Will also upload with data upload function if it exists.
- Parameters:
dataset_info – The dataset information class to save.
- restore_training_state(training_state: TrainingState) TrainingState ¶
Restores a training state from disk locally.
Note that if one wants to restore from a remote location, first download the state outside of this function.
- Parameters:
training_state – An instance of training state, which will serve as a template for the restoration.
- Returns:
The restored training state.
- class mlip.training.training_io_handler.TrainingIOHandlerConfig(*, local_model_output_dir: str | PathLike | None = None, max_checkpoints_to_keep: Annotated[int, Gt(gt=0)] = 5, save_debiased_ema: bool = True, ema_decay: Annotated[float, Gt(gt=0.0), Le(le=1.0)] = 0.99, restore_checkpoint_if_exists: bool = False, epoch_to_restore: Annotated[int, FieldInfo(annotation=NoneType, required=True, metadata=[Gt(gt=0)])] | None = None, restore_optimizer_state: bool = False, clear_previous_checkpoints: bool = False)¶
Pydantic config holding all settings relevant for the training IO handler.
- local_model_output_dir¶
Path to the output directory (local filesystem) where the model/dataset information and checkpoints are stored. If
None
, then local checkpointing will be disabled. Defaults toNone
.- Type:
str | os.PathLike | None
- max_checkpoints_to_keep¶
Maximum number of old checkpoints to keep. The default is 5.
- Type:
int
- save_debiased_ema¶
Whether to also save the EMA parameters. The default is
True
.- Type:
bool
- ema_decay¶
The EMA decay rate. The default is 0.99.
- Type:
float
- restore_checkpoint_if_exists¶
Whether to restore a previous checkpoint if it exists. By default, this is
False
.- Type:
bool
- epoch_to_restore¶
The epoch number to restore. The default is
None
, which means the latest epoch will be restored.- Type:
int | None
- restore_optimizer_state¶
Whether to also restore the optimizer state. Default is
False
.- Type:
bool
- clear_previous_checkpoints¶
Whether to clear the previous checkpoints if any exist. Note that this setting can not be set to
True
if one selects to restore a checkpoint. The default isFalse
.- Type:
bool
- __init__(**data: Any) None ¶
Create a new model by parsing and validating input data from keyword arguments.
Raises [
ValidationError
][pydantic_core.ValidationError] if the input data cannot be validated to form a valid model.self
is explicitly positional-only to allowself
as a field name.
- class mlip.training.training_io_handler.LogCategory(value)¶
Enum class for logging categories.
These values provide a signal to a logging function what type of data is being logged.
- BEST_MODEL¶
Information about the current best model is logged.
- TRAIN_METRICS¶
Metrics for the training set are logged.
- EVAL_METRICS¶
Metrics for the validation set are logged.
- TEST_METRICS¶
Metrics for the test set are logged.
- CLEANUP_AFTER_CKPT_RESTORATION¶
Allows the logger to clean itself up after a checkpoint has been restored.
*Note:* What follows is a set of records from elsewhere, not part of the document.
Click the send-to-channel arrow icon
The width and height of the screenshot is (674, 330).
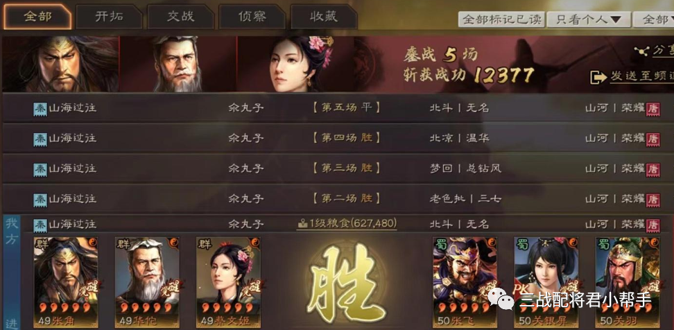[598, 78]

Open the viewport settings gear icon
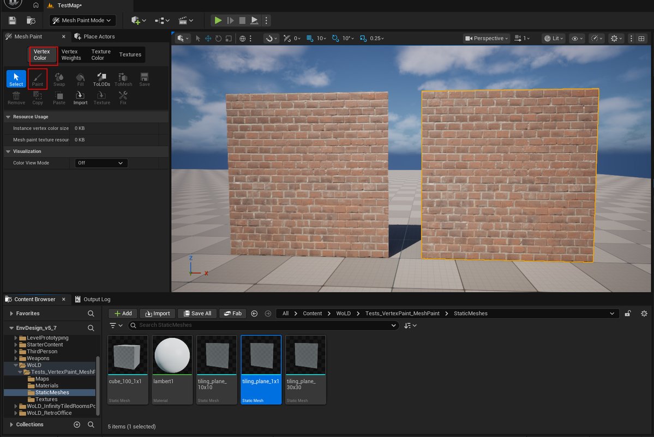point(615,38)
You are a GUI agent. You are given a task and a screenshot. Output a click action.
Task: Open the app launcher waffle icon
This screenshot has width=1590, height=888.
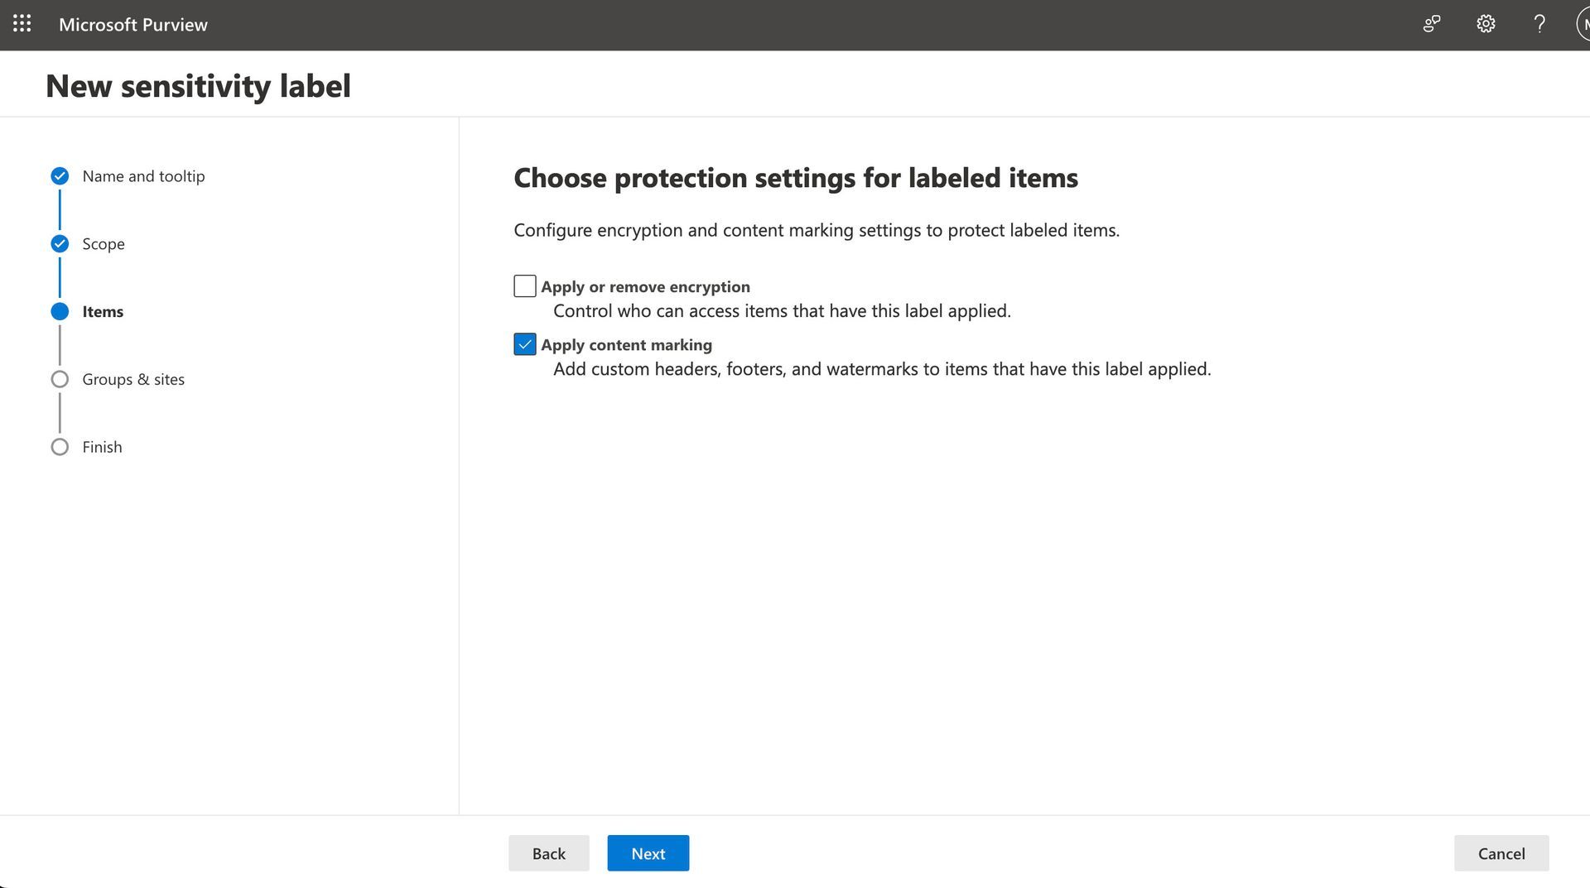point(22,24)
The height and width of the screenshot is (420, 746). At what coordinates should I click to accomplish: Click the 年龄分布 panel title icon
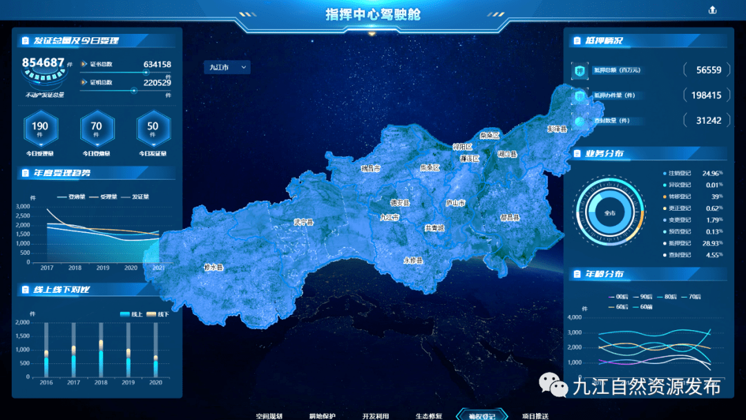(576, 275)
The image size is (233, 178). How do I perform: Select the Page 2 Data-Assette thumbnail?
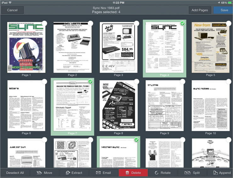pyautogui.click(x=72, y=47)
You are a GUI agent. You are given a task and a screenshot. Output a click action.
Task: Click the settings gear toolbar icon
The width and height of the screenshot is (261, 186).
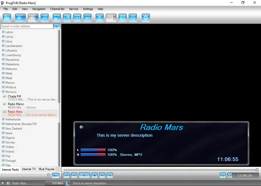point(146,18)
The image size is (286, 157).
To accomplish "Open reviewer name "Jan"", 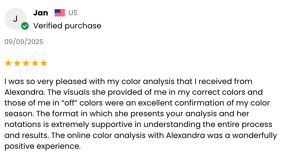I will pyautogui.click(x=41, y=13).
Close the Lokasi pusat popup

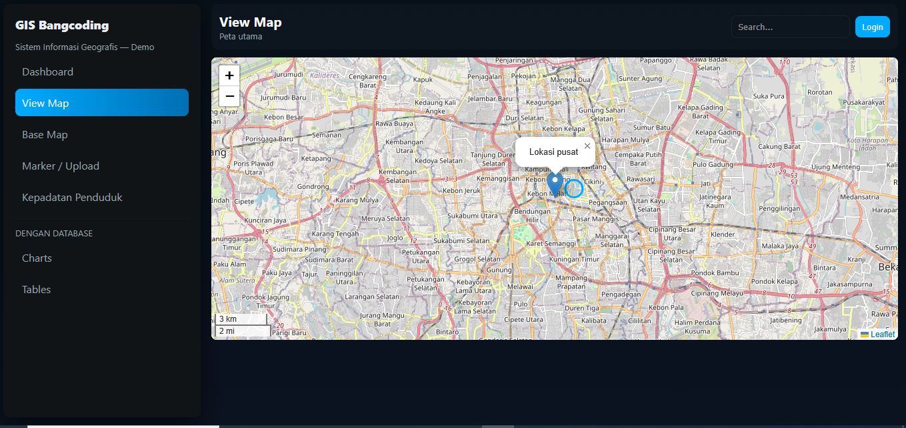[587, 146]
- mlip.training.training_loggers.log_metrics_to_table(category: LogCategory, to_log: dict[str, Any], epoch_number: int) None ¶
Logging function for the training loop which logs the metrics to a nice table.
The table will be printed to the command line.
- Parameters:
category – The logging category describing what type of data is currently logged.
to_log – The data to log (typically, the metrics).
epoch_number – The current epoch number.
- mlip.training.training_loggers.log_metrics_to_line(category: LogCategory, to_log: dict[str, Any], epoch_number: int) None ¶
Logging function for the training loop which logs the metrics to a single line.
- Parameters:
category – The logging category describing what type of data is currently logged.
to_log – The data to log (typically, the metrics).
epoch_number – The current epoch number.